• _What you need to do_
Please pick out each line in the material below that contains the word "This", and copy those lines.

Saved data entries:
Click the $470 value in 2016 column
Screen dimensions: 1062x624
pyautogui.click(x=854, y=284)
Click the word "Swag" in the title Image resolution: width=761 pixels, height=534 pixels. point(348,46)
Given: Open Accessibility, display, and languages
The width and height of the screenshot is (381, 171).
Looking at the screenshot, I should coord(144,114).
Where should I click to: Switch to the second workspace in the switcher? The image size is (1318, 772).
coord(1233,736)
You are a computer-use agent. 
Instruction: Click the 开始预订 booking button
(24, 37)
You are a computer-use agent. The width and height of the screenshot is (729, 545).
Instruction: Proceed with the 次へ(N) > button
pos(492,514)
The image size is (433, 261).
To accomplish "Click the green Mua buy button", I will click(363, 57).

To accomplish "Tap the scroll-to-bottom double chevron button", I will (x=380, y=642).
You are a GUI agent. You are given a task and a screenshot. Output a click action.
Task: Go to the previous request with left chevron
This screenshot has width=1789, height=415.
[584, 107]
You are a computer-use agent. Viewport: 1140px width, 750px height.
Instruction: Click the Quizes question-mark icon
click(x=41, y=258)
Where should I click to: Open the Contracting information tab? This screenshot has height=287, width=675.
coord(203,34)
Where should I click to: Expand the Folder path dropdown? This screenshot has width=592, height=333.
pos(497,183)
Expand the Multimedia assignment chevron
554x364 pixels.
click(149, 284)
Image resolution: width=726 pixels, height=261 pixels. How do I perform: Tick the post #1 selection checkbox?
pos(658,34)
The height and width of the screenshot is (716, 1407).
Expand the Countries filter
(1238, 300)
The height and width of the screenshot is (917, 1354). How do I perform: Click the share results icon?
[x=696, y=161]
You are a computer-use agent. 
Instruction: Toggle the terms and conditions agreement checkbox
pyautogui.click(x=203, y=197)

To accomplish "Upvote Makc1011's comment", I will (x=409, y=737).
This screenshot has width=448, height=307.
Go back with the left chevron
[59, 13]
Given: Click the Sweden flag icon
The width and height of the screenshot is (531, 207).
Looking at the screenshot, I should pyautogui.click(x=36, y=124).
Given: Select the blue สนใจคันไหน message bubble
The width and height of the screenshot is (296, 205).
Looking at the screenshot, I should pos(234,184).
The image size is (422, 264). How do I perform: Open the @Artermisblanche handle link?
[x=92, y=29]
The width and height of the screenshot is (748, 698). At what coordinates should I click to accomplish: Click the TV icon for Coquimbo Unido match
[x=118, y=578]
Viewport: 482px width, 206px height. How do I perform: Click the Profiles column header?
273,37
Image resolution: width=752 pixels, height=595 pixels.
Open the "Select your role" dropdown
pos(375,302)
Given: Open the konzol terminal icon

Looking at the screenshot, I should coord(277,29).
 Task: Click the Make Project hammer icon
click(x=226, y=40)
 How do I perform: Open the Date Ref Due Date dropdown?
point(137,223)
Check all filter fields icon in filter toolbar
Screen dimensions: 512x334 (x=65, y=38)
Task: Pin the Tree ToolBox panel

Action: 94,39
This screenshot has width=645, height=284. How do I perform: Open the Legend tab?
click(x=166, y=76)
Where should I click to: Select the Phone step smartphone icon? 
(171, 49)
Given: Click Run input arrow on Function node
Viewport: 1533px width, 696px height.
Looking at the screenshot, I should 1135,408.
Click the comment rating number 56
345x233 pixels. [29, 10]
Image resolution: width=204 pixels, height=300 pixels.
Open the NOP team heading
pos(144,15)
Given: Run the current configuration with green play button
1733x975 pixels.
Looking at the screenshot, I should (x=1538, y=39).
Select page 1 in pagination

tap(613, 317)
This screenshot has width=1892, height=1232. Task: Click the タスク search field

• _Solution_
This screenshot has width=1789, height=415.
Where should I click to: Open the Contracting information tab? This screenshot has height=287, width=675.
Where should I click to: Expand the Folder path dropdown? This screenshot has width=592, height=333.
This screenshot has width=448, height=307.
This screenshot has width=645, height=284. How do I perform: Open the Legend tab?
This screenshot has width=1892, height=1232. Task: Click the タスク search field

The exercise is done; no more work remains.